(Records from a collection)
============

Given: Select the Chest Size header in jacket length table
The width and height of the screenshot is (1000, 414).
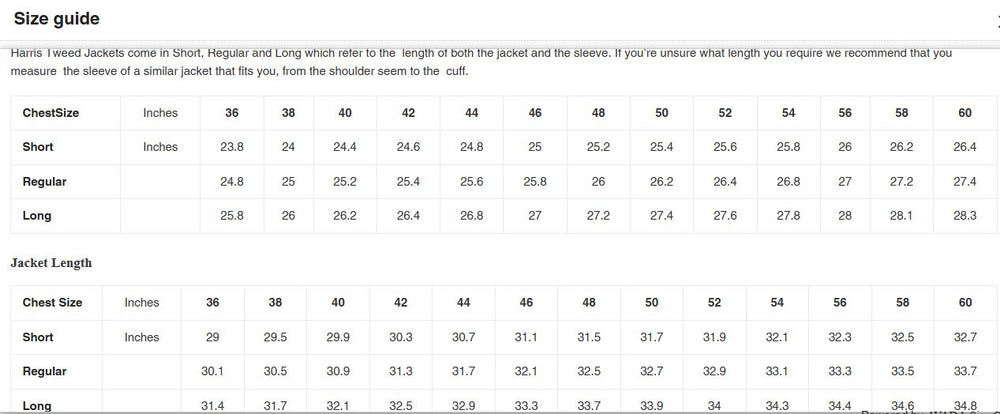Looking at the screenshot, I should coord(52,302).
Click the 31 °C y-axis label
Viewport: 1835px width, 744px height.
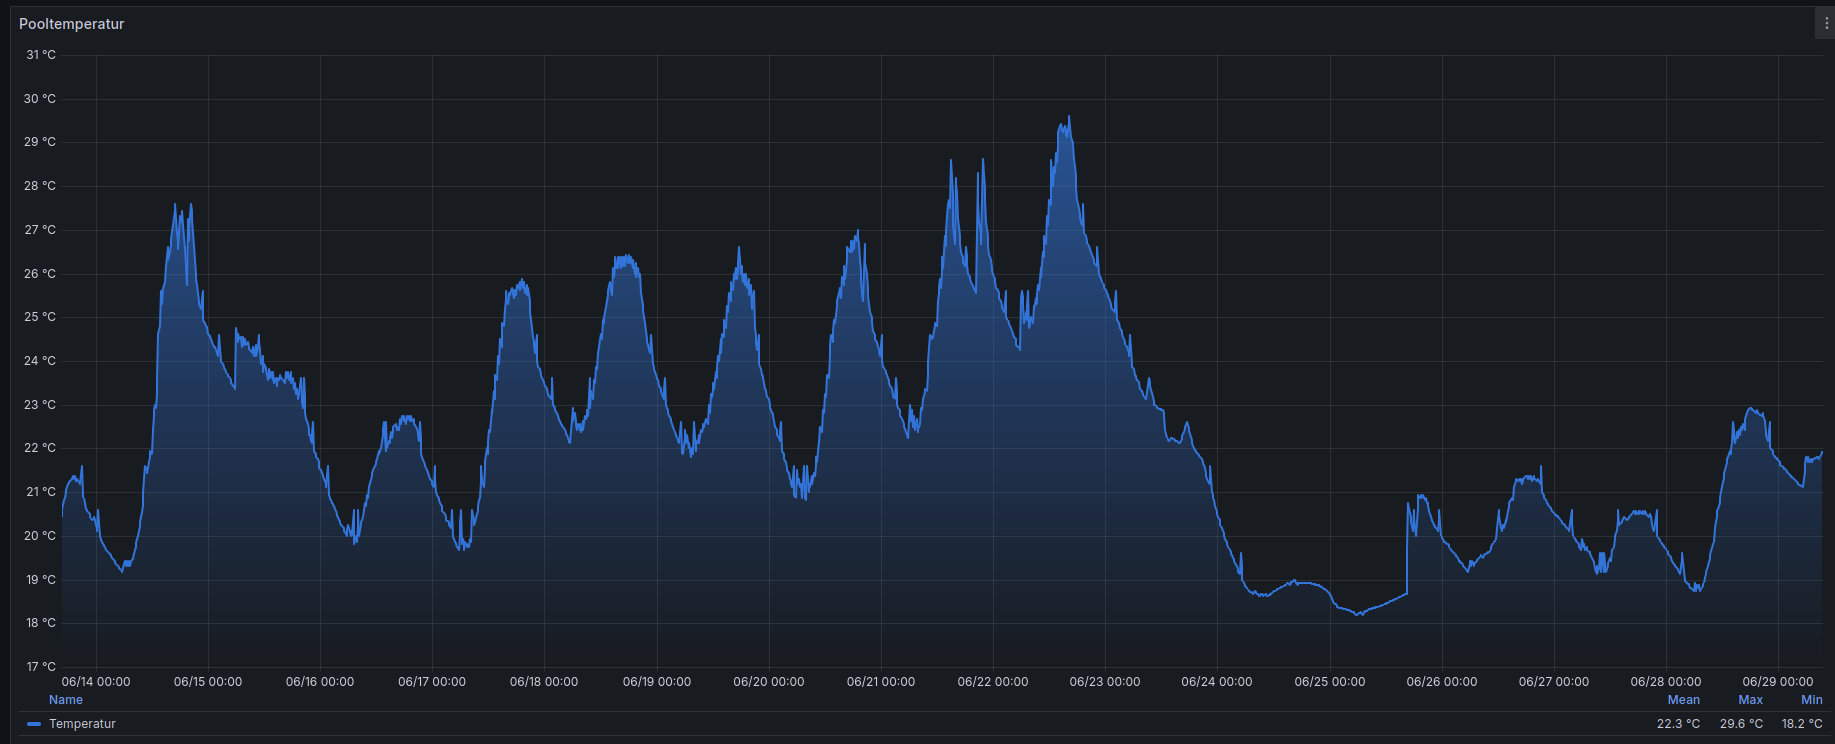point(41,55)
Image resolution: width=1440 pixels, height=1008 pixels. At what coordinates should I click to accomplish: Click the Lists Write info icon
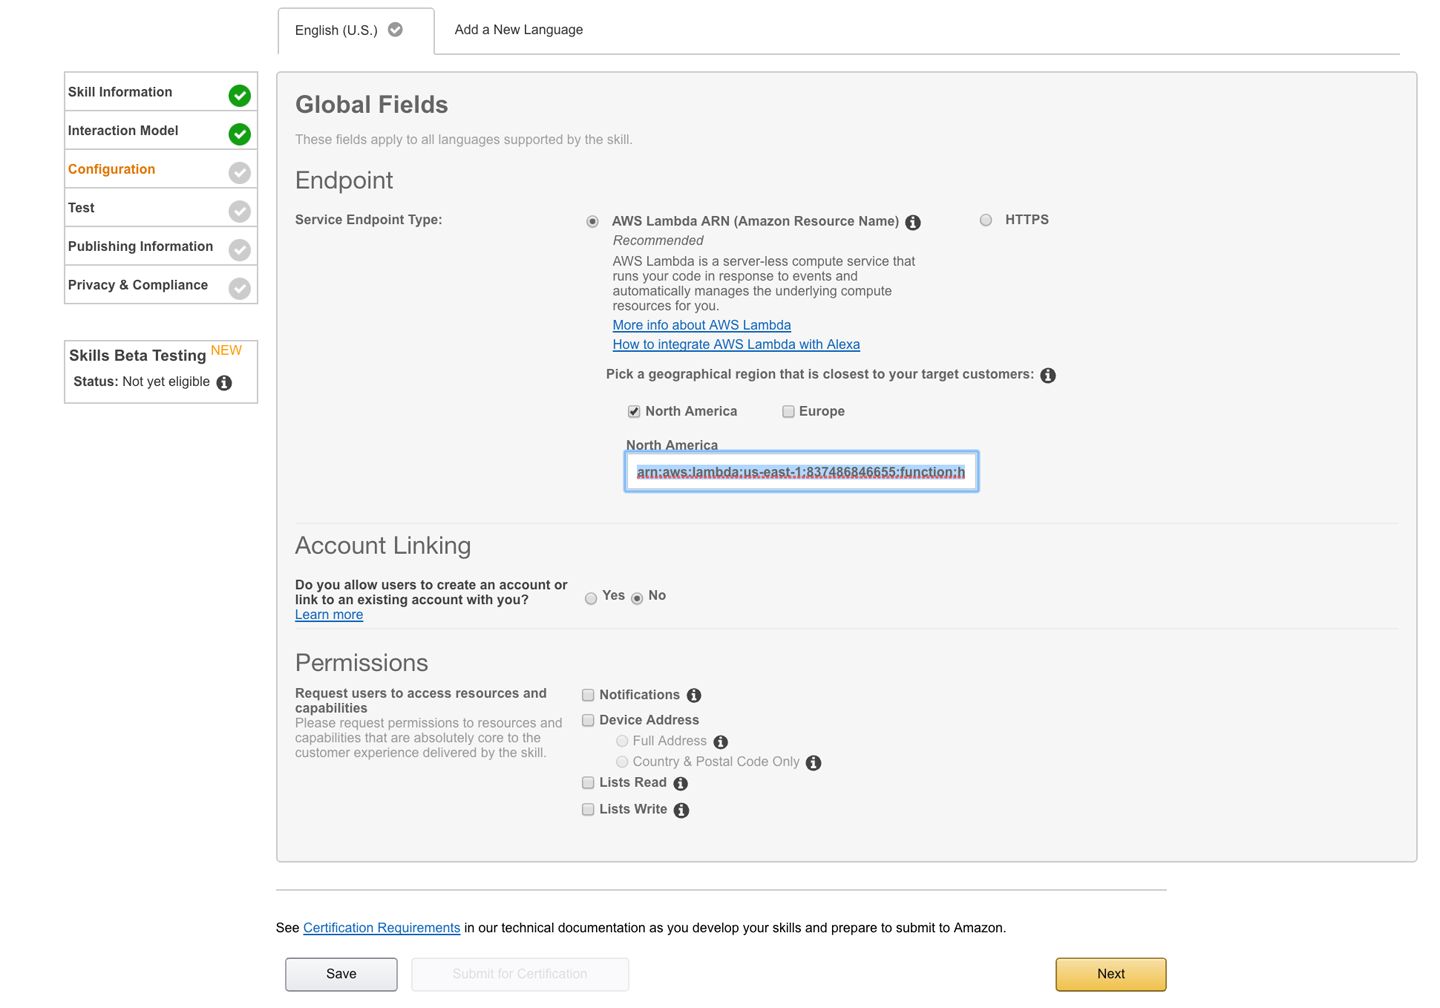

============

Set down exactly, and only, the lines from the one containing "Click the 31 °C y-axis label" through the last line of the entries. Pictures do not belong in the copy.

# [SOLUTION TO THE EXERCISE]
Click the 31 °C y-axis label
Viewport: 1835px width, 744px height.
point(41,55)
Image resolution: width=1440 pixels, height=1008 pixels. At what coordinates should I click to accomplish: Click the Lists Write info icon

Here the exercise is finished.